AIM OF THE TASK
Stop after the line with "Task: Click the help"; until then, please copy every line of the records word for word from the first.

Stored data entries:
"""

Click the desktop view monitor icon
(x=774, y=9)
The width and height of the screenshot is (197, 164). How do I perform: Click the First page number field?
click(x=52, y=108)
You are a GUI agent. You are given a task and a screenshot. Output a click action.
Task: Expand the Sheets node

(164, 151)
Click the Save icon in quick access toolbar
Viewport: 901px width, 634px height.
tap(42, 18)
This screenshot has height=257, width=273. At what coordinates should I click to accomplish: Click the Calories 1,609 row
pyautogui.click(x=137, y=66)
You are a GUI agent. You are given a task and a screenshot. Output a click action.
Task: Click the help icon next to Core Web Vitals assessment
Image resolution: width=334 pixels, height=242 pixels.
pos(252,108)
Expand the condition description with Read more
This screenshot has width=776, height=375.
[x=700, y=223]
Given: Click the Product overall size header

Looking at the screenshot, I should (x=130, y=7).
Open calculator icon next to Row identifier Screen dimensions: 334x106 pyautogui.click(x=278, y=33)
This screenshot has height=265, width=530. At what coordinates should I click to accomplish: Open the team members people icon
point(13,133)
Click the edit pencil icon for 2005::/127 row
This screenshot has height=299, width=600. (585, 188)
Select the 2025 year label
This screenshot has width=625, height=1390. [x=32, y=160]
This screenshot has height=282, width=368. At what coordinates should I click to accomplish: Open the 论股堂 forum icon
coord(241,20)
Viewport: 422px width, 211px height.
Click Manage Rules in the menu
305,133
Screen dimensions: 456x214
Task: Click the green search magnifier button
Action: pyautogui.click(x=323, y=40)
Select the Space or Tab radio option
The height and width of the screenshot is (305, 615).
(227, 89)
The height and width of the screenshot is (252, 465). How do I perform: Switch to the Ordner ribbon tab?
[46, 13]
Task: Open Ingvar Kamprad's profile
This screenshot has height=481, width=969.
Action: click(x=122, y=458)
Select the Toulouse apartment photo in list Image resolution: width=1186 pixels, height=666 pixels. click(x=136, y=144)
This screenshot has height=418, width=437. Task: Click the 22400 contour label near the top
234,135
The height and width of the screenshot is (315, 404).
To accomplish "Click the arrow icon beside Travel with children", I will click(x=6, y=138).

"""

FINAL ANSWER
Click the desktop view monitor icon
(x=774, y=9)
The width and height of the screenshot is (197, 164). How do I perform: Click the First page number field?
click(x=52, y=108)
You are a GUI agent. You are given a task and a screenshot. Output a click action.
Task: Expand the Sheets node

(164, 151)
Click the Save icon in quick access toolbar
Viewport: 901px width, 634px height.
tap(42, 18)
This screenshot has height=257, width=273. At what coordinates should I click to accomplish: Click the Calories 1,609 row
pyautogui.click(x=137, y=66)
You are a GUI agent. You are given a task and a screenshot. Output a click action.
Task: Click the help icon next to Core Web Vitals assessment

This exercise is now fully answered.